This is for my School Resource Officers, my teacher friends,
my school administrators, my involved parents, my kids. This is for everyone who is affected by going
“back to school”.
I’ve had a very eye opening experience in a recent
assignment that allowed me to work with at-risk-youth. In this assignment not only did I have the
perspective of law enforcement, but also of teacher, and administrator/liaison between
the school board and the parents. When I
look back at the position that was in a very new and raw program I wasn’t prepared
for the lessons I learned. They weren’t
all good. And I wasn’t the best person
for that position, only I was the one who realized it, not my supervisors or
the school admins or anyone else.
When I look back at the purpose of the program, it wasn’t a
punishment for the ‘bad kids’, it was a support system and redirect for the
forgotten ones. The definition of “at-risk”
in the dictionary is divided into “at” and “risk”. “At” meaning a point of, and “risk” meaning the
hazard or chance of loss. That’s not
exclusive to the kids assigned to the program.
Sadly, it defines every single one of our youth attending any school. Yes, even my own son who is now
home-schooled.
“At-risk” doesn’t just pertain to the ones who act out in
class, or skip school, or have failing grades. It includes the popular kids, the athletes,
the smart kids who already have college degrees by the time they hit senior
year. All of our kids are exposed to the
same learning material, the same teachers, the same administrators, the same
law enforcement school resource officers.
Our kids are at risk, or at a point of loss, if we don’t see this
opportunity to change the risk.
They should be at risk.
At risk of finding a mentor, a person who can make a difference in their
lives. They should be at risk of getting
an education that will help them become productive members of society and not
just able to pass a standard test. They
should be at risk of having a positive view of law enforcement in spite of the
negative media portrayal we receive. They
should be at risk of being successful. They’re
all at risk of becoming the next generation of School Resource Officers,
teachers, school administrators, and involved parents. It’s up to us to show them that it’s a risk
worth taking.
As law enforcement we’ve all heard parents tell their kids
we’d arrest them if they didn’t behave, or refuse to eat their peas, or
whatever the stupid reason. In the
previous role I filled as an instructor for this program, I heard too many
parents (and even teachers!) use me as leverage to make the kids behave. Like I was the punisher if they didn’t
comply. When I sat with the kids one-on-one
to talk they soon realized I wasn’t the punisher, I was the protector. I didn’t allow their behavior to continue,
nor did allow excuses, however I did allow freedom of speech without
persecution. I allowed that “safe place”,
just not in the liberal sense of “you hurt my feelings”, but the safe place for
them to be honest and express their frustration and anger before taking it out
on the wrong person or sealing their fate with expulsion.

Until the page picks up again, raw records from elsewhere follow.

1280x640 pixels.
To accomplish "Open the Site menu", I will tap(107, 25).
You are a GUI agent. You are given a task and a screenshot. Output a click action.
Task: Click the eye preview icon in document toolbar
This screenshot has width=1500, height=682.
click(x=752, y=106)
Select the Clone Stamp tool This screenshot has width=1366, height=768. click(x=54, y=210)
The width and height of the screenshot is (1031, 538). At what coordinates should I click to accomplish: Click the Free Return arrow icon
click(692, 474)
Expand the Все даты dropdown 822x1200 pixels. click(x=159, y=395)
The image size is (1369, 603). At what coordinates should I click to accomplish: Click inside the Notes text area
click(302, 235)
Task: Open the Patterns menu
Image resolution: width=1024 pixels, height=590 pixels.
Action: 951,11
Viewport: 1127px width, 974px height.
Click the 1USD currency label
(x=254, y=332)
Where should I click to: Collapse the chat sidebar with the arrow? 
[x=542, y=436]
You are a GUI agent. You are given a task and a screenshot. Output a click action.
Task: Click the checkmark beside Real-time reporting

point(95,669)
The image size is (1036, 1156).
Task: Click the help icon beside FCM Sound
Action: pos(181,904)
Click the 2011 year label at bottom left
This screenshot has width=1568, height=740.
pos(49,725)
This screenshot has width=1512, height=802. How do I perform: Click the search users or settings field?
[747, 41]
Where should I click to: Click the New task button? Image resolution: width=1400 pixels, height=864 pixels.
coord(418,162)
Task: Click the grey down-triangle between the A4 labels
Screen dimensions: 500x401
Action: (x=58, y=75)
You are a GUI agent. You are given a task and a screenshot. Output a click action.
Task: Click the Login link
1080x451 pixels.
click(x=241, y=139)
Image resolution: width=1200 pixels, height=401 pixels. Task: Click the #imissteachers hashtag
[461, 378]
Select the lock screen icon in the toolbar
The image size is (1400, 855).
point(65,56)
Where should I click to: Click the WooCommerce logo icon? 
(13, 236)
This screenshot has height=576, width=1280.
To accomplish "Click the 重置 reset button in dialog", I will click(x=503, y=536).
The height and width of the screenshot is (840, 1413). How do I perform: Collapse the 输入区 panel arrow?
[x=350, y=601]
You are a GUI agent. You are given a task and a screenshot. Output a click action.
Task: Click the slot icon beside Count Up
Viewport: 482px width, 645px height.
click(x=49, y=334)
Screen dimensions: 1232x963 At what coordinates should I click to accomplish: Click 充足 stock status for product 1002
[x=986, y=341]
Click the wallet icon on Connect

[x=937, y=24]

We lost a few to street violence, then there was one who went
on to graduate with a B average and sober!
Yet six months earlier he was on felony probation and the verge of incarceration
as an adult for his crimes. As cheesy as
it sounds he found Jesus. A much
forgotten ingredient in our education system, yet it was the one ingredient
that saved this young man’s life and future.
As adults we aren’t very good at listening to
understand. We listen to respond,
especially when it comes to dealing with kids.
This is our fault. We blame society,
but HELLLOOOOO, we make up society.
There’s a few, a very select few, who listen to understand and can
effectively communicate a better way for our youth. The few kids we worked with had a redirect,
an opportunity to change their perspective.
All it took was the right SRO/teacher/school admin/parent to
listen.
My only regret with stepping away from the program is not
being able to see the kids every day to reassure them that they are worth
it. That regret was nothing compared to
the sacrifice I made for a job/schedule that literally replaces me the second I
go on annual leave and will fill my very expendable position if I resign or die.
No hard feelings, it’s just the nature
of the beast in my line of work. Instead
of staying in the program or taking another assignment at a desk job I decided
to go back to patrol and work midnight shift so we could home-school our 5th
grader. This decision came after some of
those ‘hard lessons’ I learned from kids in the program as well as some changes
with our family. I decided being present
for my son was more important than being what I deemed as successful in my
career at the cost of someone else raising him.
**Disclaimer, I AM NOT A STAY AT HOME MOM! God bless the men and women who can do that
and maintain their sanity. I work
full-time, even have selfish hobbies that allow “me time”. I’m just learning how I can be a more
involved/present parent. Not everyone is
granted this blessing, and I’m running with it full speed while I have it. Someday I’ll share those hard lessons. For now, all of my SRO’s, teachers, admins,
parents, and kids, be “at-risk” and make it worth it. Have an awesome school year!